## REQUIRED TASKS
1. Reproduce, word for word, the passage of the Naomi Klein interview that begins at the words "Your last book" and stops after the words "around the world?".
2. Write what comes next in the Naomi Klein interview, picking up right after its final sentence.

## READING PASSAGE

|---|

Interview
Naomi Klein: Trump is a strain of a global epidemic
We spoke with writer Naomi Klein about her book, Shock Politics, now released in Italian. "Unleashing hatred against the most vulnerable is an essential aspect of [neoliberalism]. For this reason, it is critical to choose an intersectional approach as embraced by many American movements."
“I try to understand, how did we find ourselves in this surreal political situation, how can it get worse further and how we could win a radically better future.” Naomi Klein travelled in Italy to launch her new book, No is not enough (Allen Lane, 2017, pb £.12.99) just translated by Giancarlo Carlotti for Feltrinelli Editore as Shock Politics.
Your last book seems like a text very different from previous works. It is not the result of long years of research, combining inquiry journalism and the elaboration of new concepts in extensive narrative frescoes. Instead, it moves from the urgent need to intervene in the current American and global situation, one year after Donald J. Trump’s election to the United States presidency. It was written for a North American audience, but the text has the merit of placing the same phenomenon of “trumpism” in a wider global context. What is it’s relationship with the growth of a dangerous new Right wing around the world?
Trump is just the strain of a global epidemic. Of course, every single political project is linked to its specific national context. Trump emerges from the unresolved “racial issue” of American history, the refusal to deal with the slave past and the burden of discrimination in the present. And the rejection of the first African-American president experience. But we must withhold the idea of an “American exceptionalism” in this. There are many Trumps around the world, each carrying a regional specificity. Let’s think of Marine Le Pen in France or Modi in India. The way these new nationalist rights come about has to do with the widespread feeling of a “loss of control” in our own lives. Think of the slogan that characterized the campaign for Brexit. And of the reality of increasing precarization of every sphere of life. In a historical period characterized by unprecedented wealth, the numbers of economically excluded people are growing. What is common to the personalities of the right all over the world is the ability to mystify and distort the legitimacy of this feeling of insecurity with the unlawfulness of a proposal, which is a rebellion of the oligarchies directed against the affirmation of any principle of equality. Racial equality, gender equality, social equality are the real enemies of the global growth of these scary right wings.
Your book seeks to combine two different temporalities: that proposed in The Shock Doctrine, in which the disaster economy was used to spread the neoliberal paradigm, and an explanation of how Trump has come so far.

|---|

## DATA RECORDS
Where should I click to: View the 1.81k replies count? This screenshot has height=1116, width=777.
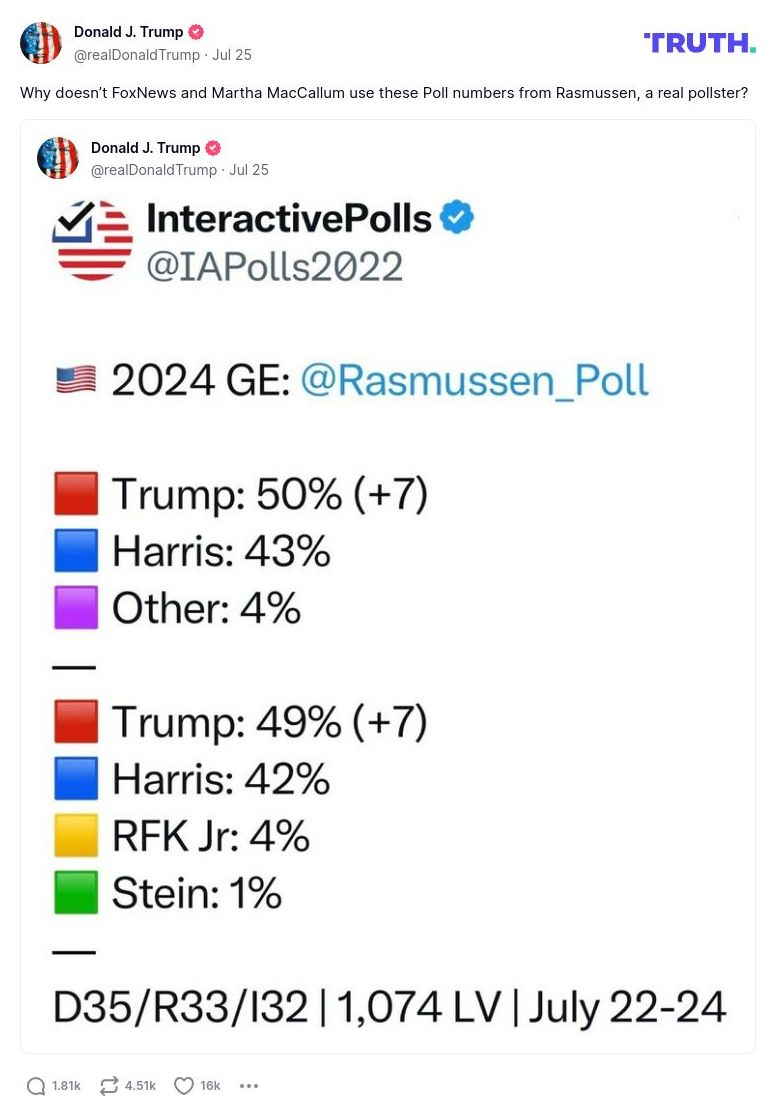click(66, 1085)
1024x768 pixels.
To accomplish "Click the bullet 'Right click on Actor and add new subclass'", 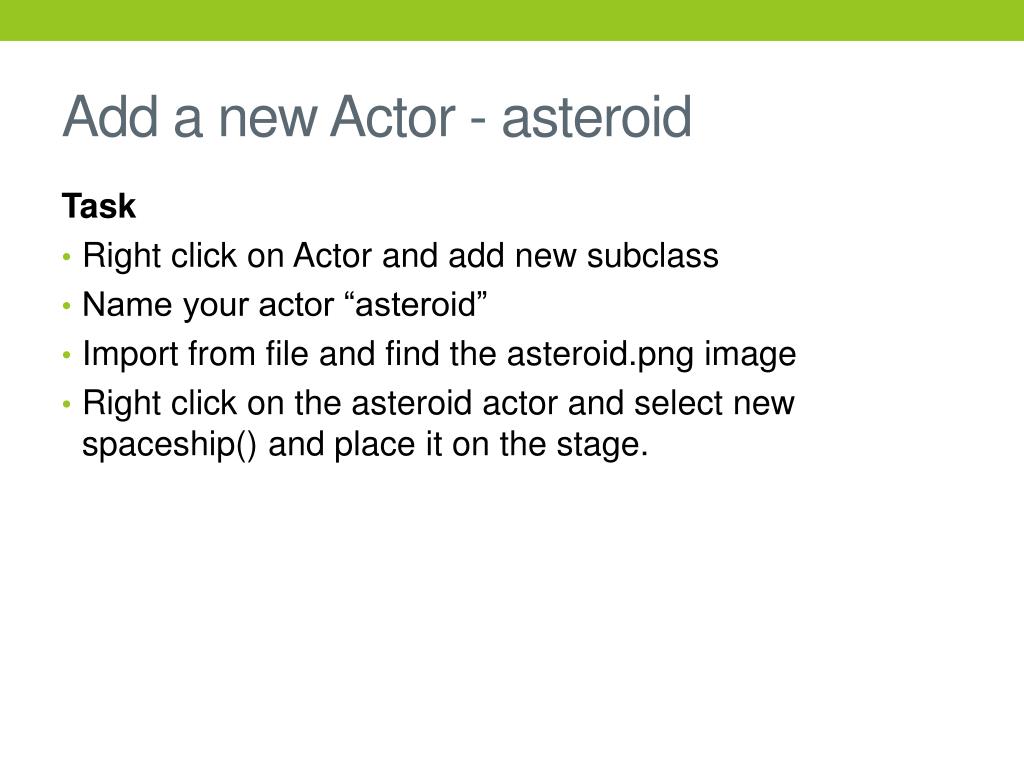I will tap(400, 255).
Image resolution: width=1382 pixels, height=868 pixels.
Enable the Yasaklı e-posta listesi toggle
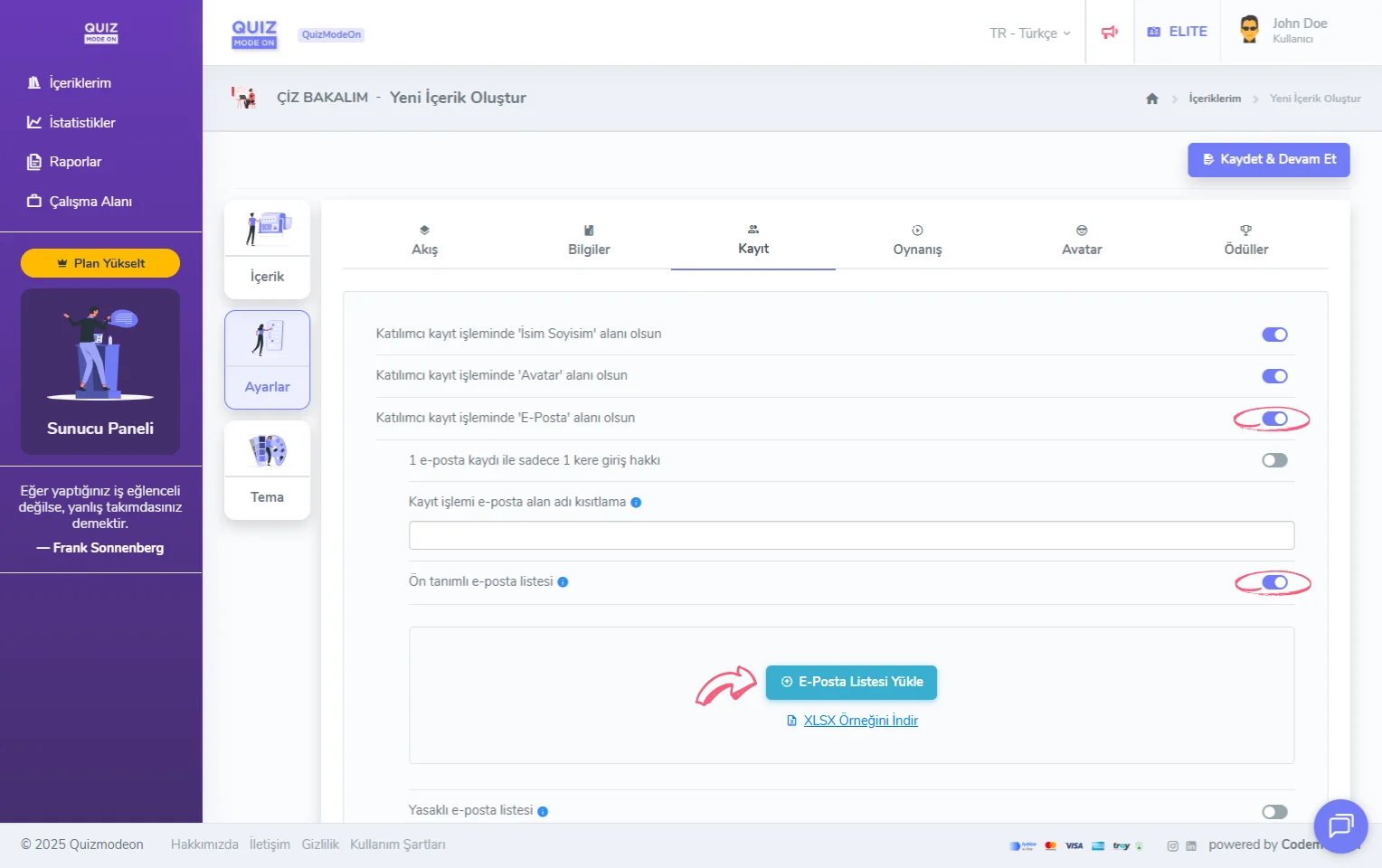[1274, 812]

|---|

## TASK-BY-TASK OUTPUTS
1.
Your last book seems like a text very different from previous works. It is not the result of long years of research, combining inquiry journalism and the elaboration of new concepts in extensive narrative frescoes. Instead, it moves from the urgent need to intervene in the current American and global situation, one year after Donald J. Trump’s election to the United States presidency. It was written for a North American audience, but the text has the merit of placing the same phenomenon of “trumpism” in a wider global context. What is it’s relationship with the growth of a dangerous new Right wing around the world?

2.
Of course, the results of the presidential election a year ago were a real trauma. But reading what has happened only in these terms is likely to be a consolatory and, sometimes, self-exculpatory attitude for many Americans to lift themselves from the collective responsibility for creating this monster. His election is, in some ways, also a new way to go through shocks. It is not like Hurricane Katrina; it is rather the production of a continuous “shock-show”: the spectacular way to advance and pursue a permanent destructive policy aimed at a precise redistribution of wealth upwards. A policy of systematic destruction of welfare, attacks on small achievements in the field of health care, and dismantling the already fragile mechanisms of regulation of the financial system are the substance. From my first book, No Logo, I had to resume studies on marketing and business branding: Trump reflects their worst features, fueling his “superbrand” by using the form and the language of reality show, and subcontracting to seemingly invisible exploitation chains the relationship with real work. And the war is part of this permanent wrestling show being staged. This makes Trump very dangerous. But the bubble of every superbrand has got a weak point, where it can be hit to make it explode. We have to — and we can — find it for Trump, too.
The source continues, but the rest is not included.